German billionaire kills self, family says
German billionaire Adolf Merckle, one of the richest men in the world, committed suicide Monday after his business empire got into trouble in the wake of the international financial crisis, Merckle's family said Tuesday in a statement.
Merckle, 74, was hit by a train in the southwestern town of Ulm, police said.
His family said the economic crisis had "broken" Merckle.
He was number 94 on the Forbes list of the world's richest people. He had fallen from number 44 on the Forbes 2007 rich list as his fortune declined from $12.8 billion to $9.2 billion in 2008.
Merckle's business empire included interests as diverse as cement-maker HeidelbergCement and generic drug-maker Ratiopharm.
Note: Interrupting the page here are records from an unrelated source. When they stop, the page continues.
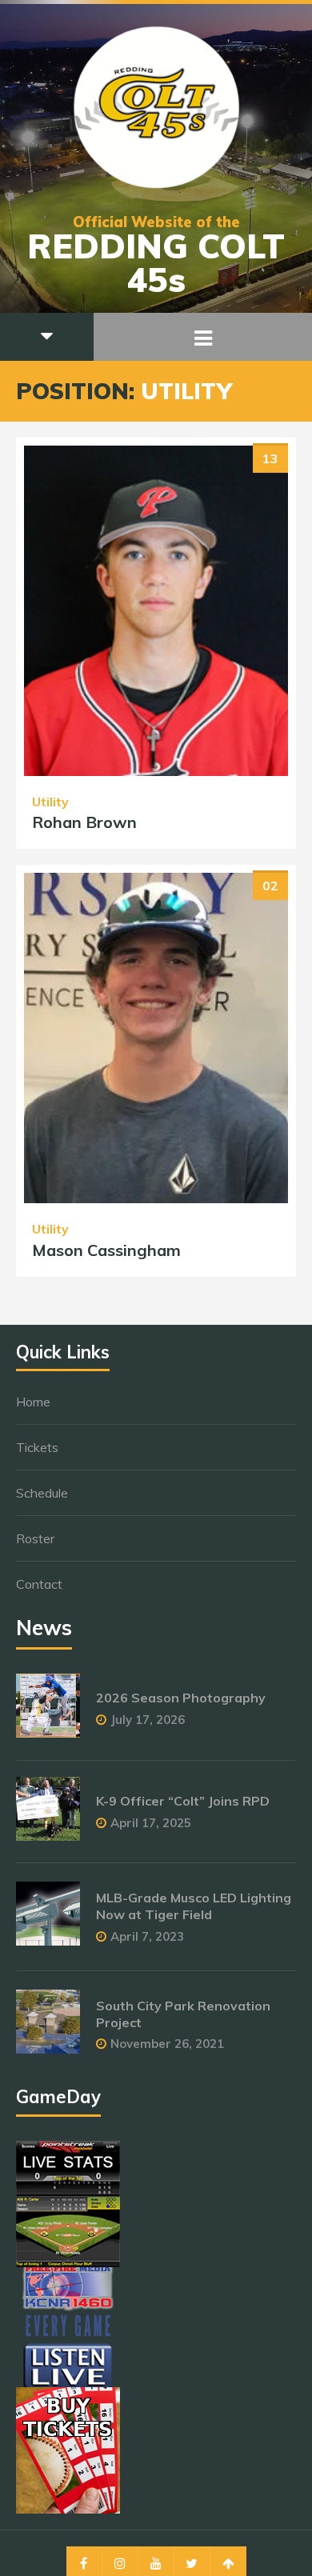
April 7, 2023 (147, 1936)
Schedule (42, 1492)
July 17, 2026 (147, 1719)
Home (33, 1401)
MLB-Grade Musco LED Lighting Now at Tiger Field (193, 1906)
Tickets (37, 1447)
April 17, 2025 (150, 1822)
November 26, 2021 (167, 2043)
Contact (39, 1584)
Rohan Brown (84, 822)
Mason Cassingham (106, 1250)
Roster (35, 1538)
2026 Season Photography (181, 1698)
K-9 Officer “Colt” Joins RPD (183, 1801)
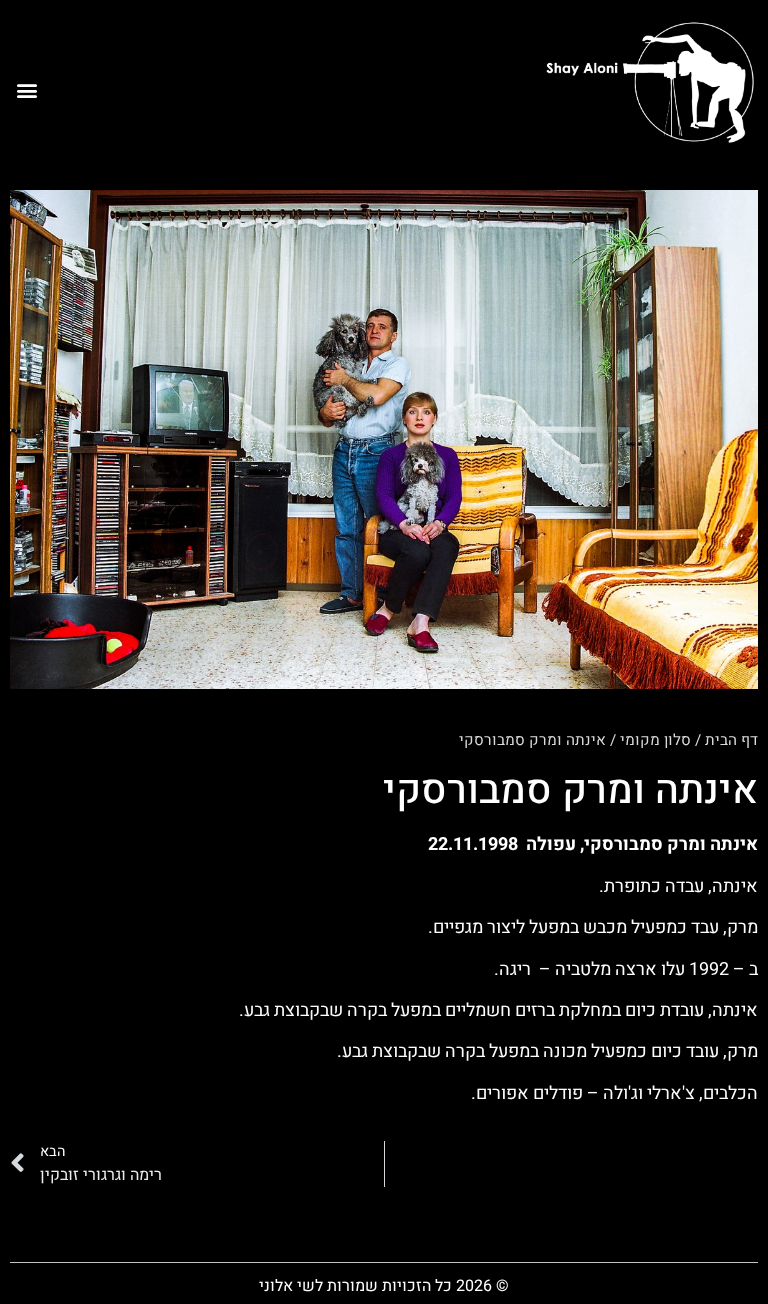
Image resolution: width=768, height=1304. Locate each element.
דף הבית (731, 740)
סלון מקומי (655, 740)
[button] (26, 89)
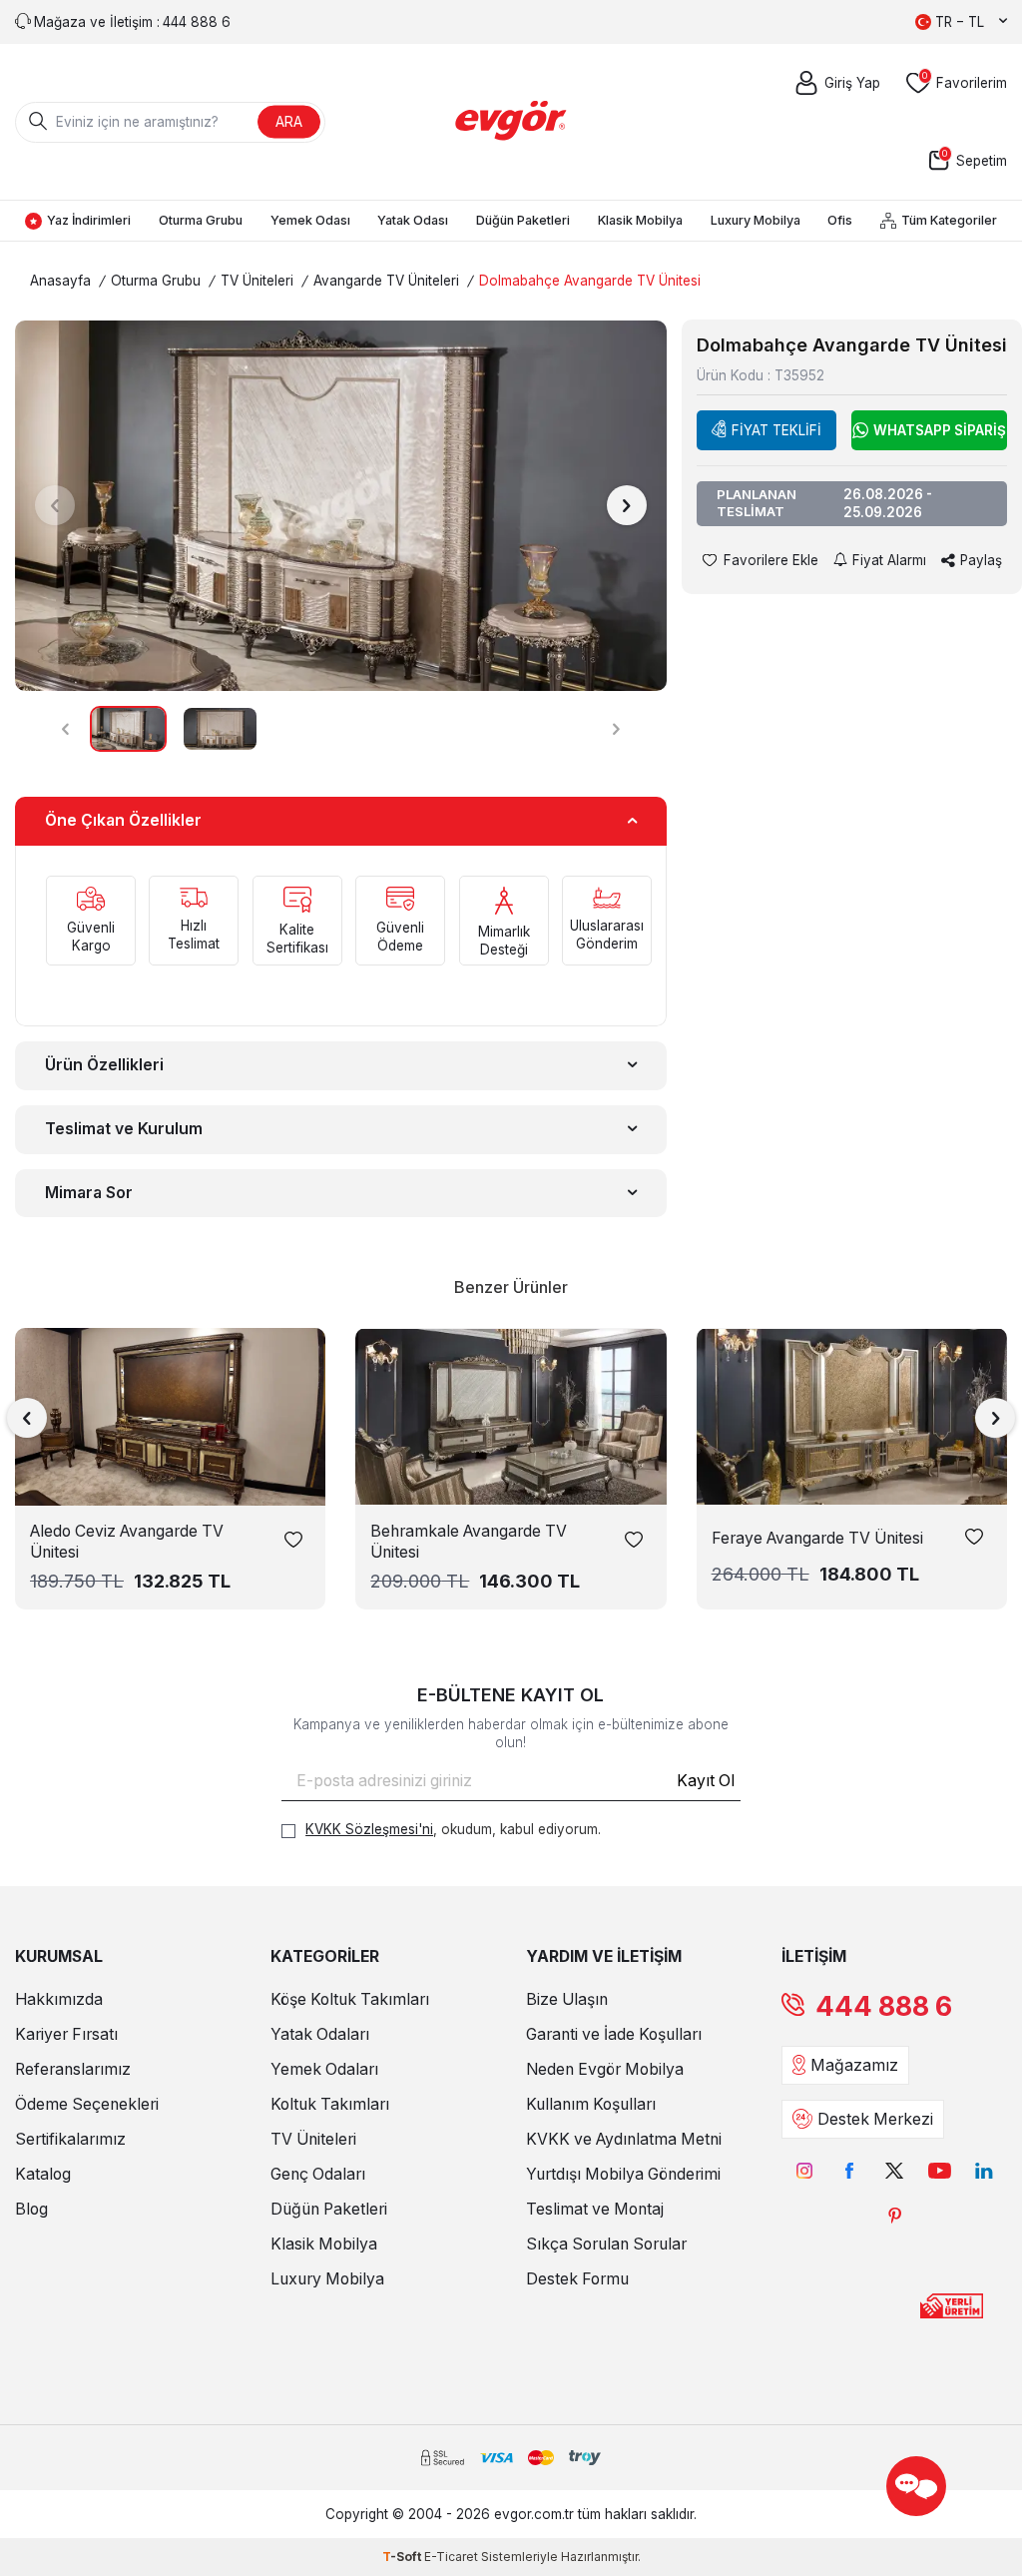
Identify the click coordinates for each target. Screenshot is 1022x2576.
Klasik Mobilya (640, 220)
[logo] (511, 121)
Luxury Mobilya (755, 220)
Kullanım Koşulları (591, 2104)
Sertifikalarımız (70, 2139)
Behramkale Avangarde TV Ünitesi (468, 1542)
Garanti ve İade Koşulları (614, 2034)
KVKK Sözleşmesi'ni (369, 1829)
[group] (341, 505)
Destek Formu (577, 2278)
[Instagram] (804, 2171)
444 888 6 (883, 2006)
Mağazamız (854, 2065)
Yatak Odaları (319, 2034)
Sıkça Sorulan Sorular (606, 2244)
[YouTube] (939, 2171)
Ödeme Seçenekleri (87, 2104)
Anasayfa (60, 281)
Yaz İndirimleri (89, 220)
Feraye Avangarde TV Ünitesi (817, 1538)
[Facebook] (849, 2171)
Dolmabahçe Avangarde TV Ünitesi (590, 281)
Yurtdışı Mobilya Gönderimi (623, 2174)
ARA (288, 121)
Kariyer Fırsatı (66, 2034)
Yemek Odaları (324, 2069)
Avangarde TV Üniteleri (386, 281)
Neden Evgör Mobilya (605, 2069)
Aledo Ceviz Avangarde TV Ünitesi (127, 1542)
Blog (31, 2209)
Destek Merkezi (875, 2119)
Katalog (43, 2174)
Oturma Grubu (201, 220)
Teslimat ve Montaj (595, 2209)
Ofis (839, 220)
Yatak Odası (412, 220)
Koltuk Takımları (329, 2104)
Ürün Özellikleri (104, 1064)
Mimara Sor (89, 1192)
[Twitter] (894, 2171)
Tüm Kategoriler (949, 220)
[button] (55, 505)
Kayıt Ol (706, 1780)
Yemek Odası (310, 220)
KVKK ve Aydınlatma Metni (624, 2139)
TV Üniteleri (257, 281)
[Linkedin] (984, 2171)
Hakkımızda (59, 1999)
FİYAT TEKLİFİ (776, 430)
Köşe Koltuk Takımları (349, 1999)
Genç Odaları (317, 2174)
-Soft (403, 2556)
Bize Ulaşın (567, 1999)
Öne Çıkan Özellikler (123, 820)
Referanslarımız (73, 2069)
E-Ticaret (451, 2556)
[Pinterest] (894, 2216)
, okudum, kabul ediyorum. (453, 1829)
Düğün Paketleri (523, 220)
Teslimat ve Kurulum (124, 1128)
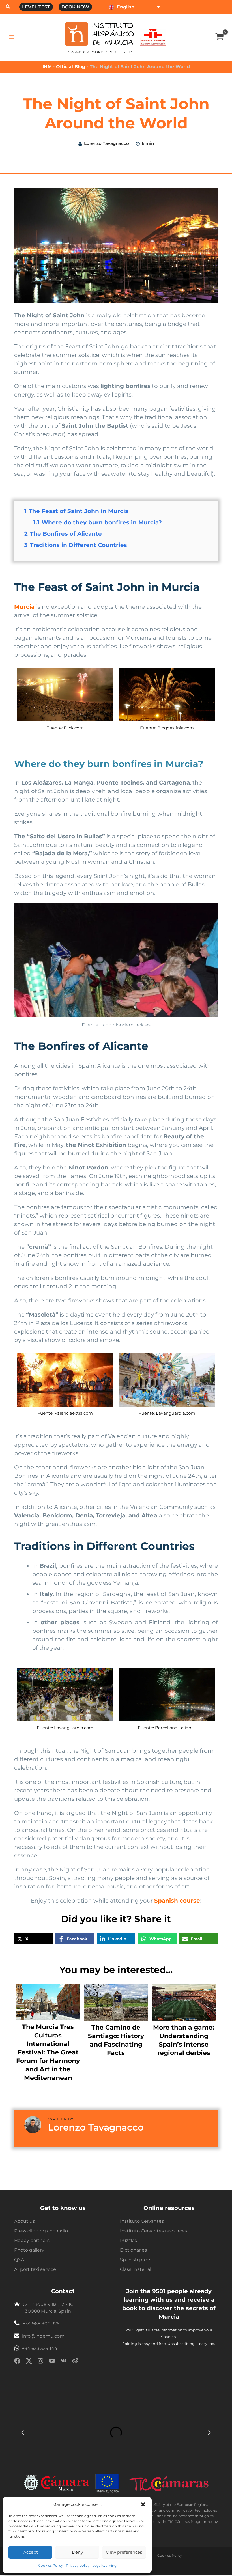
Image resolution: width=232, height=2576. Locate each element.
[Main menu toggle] (12, 37)
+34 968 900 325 (41, 2323)
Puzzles (128, 2240)
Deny (77, 2552)
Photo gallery (29, 2250)
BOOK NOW (75, 7)
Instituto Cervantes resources (153, 2230)
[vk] (64, 2362)
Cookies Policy (50, 2565)
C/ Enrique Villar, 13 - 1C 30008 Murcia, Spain (48, 2308)
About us (24, 2221)
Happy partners (32, 2240)
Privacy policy (78, 2565)
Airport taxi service (35, 2269)
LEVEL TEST (36, 7)
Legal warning (105, 2565)
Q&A (19, 2259)
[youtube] (52, 2362)
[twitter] (29, 2362)
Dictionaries (133, 2250)
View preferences (124, 2552)
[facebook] (17, 2362)
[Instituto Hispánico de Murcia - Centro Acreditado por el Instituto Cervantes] (153, 37)
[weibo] (75, 2362)
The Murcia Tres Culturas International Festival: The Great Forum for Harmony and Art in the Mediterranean (48, 2052)
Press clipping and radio (41, 2230)
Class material (135, 2269)
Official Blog (71, 66)
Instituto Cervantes (142, 2221)
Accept (30, 2552)
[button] (143, 2504)
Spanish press (135, 2259)
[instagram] (40, 2362)
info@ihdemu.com (43, 2336)
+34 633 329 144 (39, 2348)
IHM (47, 66)
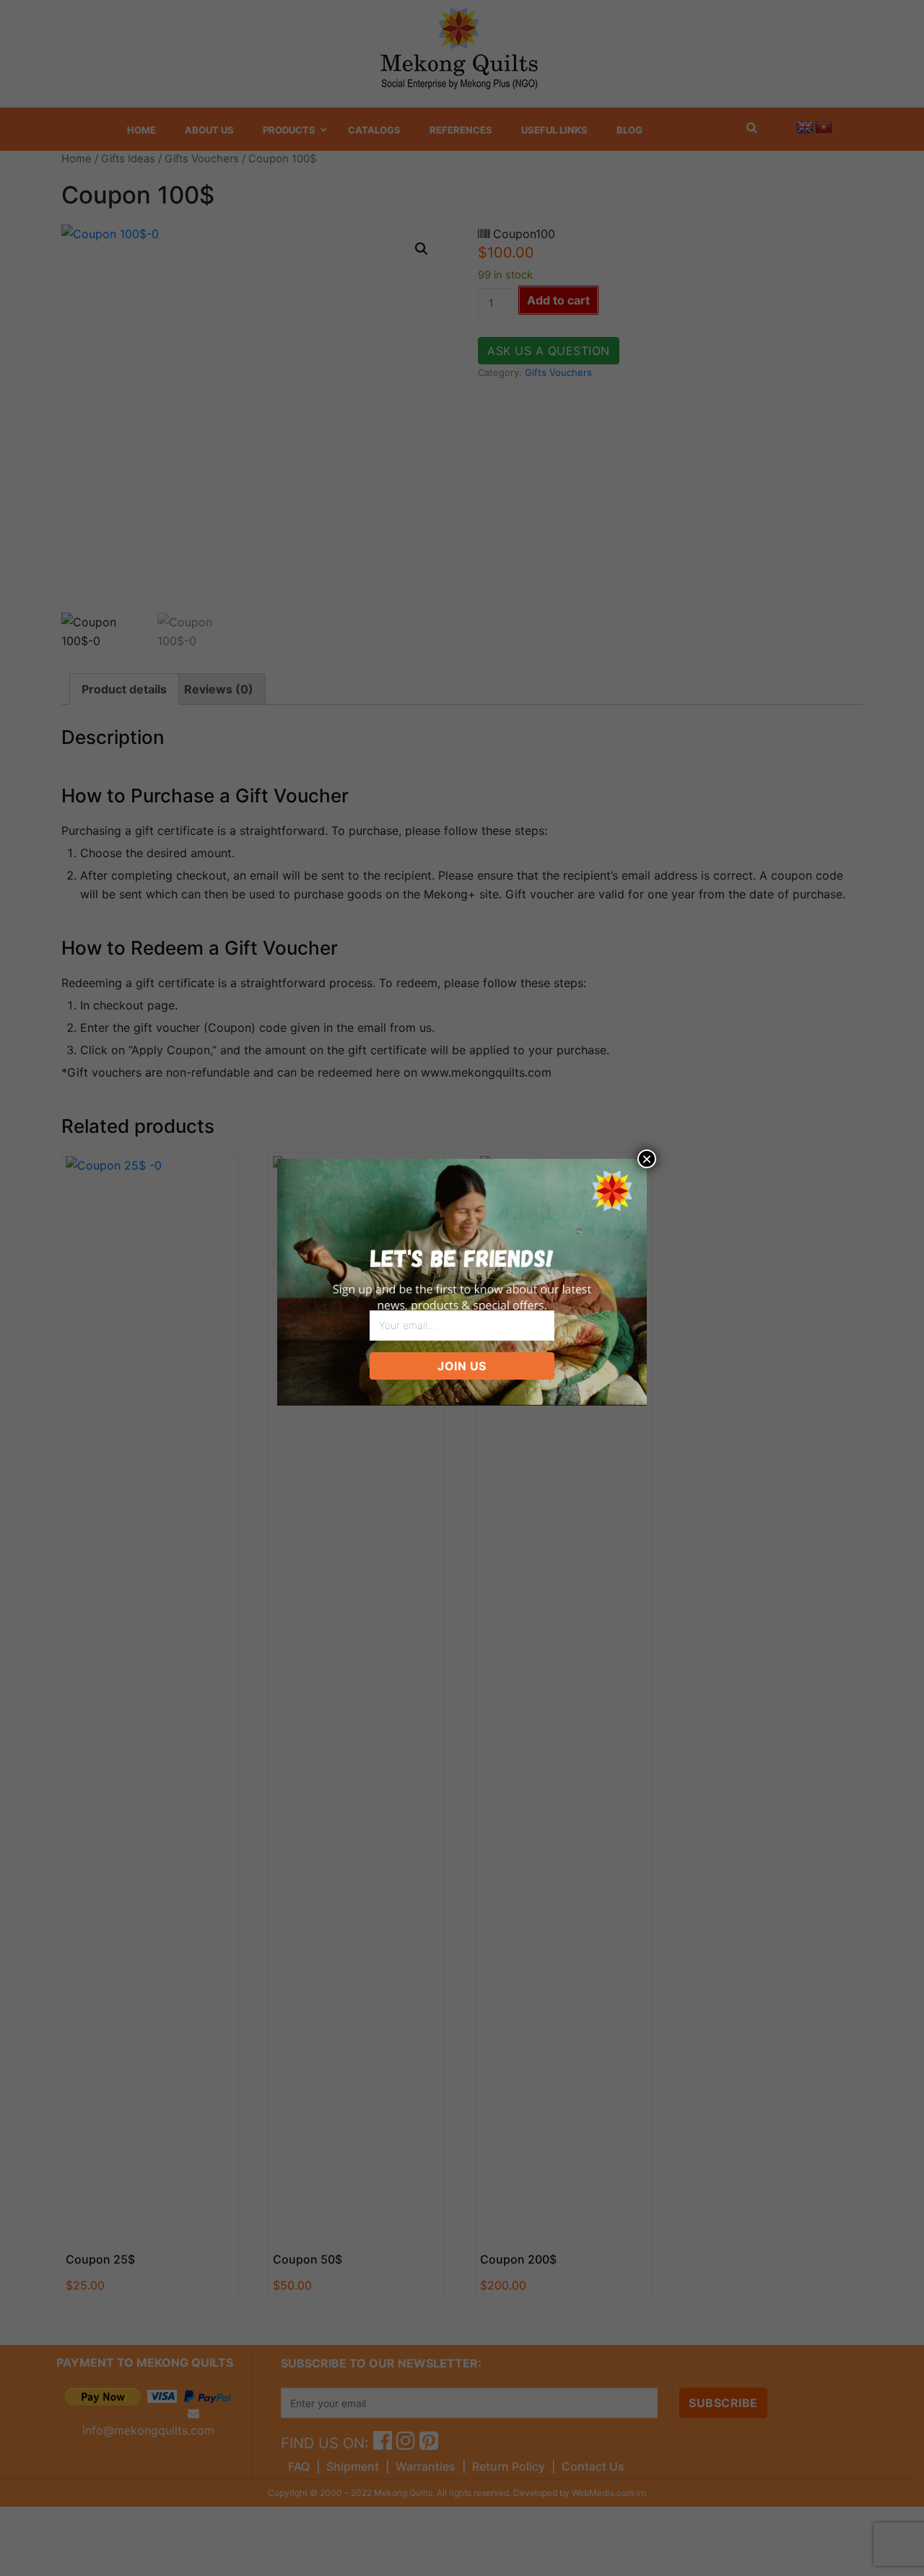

But he lost hundreds of millions of dollars, including company capital, betting against Volkswagen stock last year.
The state government of Baden-Wuerttemberg rejected his petition for financial assistance, and he entered bailout talks with several German banks.
"The financial troubles of his companies, induced by the international financial crisis and the uncertainty and powerlessness to act independently which the financial problems brought about, broke the passionate family business man, and he took his own life," his family wrote in the news release.
An employee of Germany's railroad company found the body on the tracks at about 7 p.m. Monday and notified authorities. Merckle's family had already reported him missing earlier in the day after he walked out of the house and did not return. Authorities are currently conducting DNA tests to confirm his identity.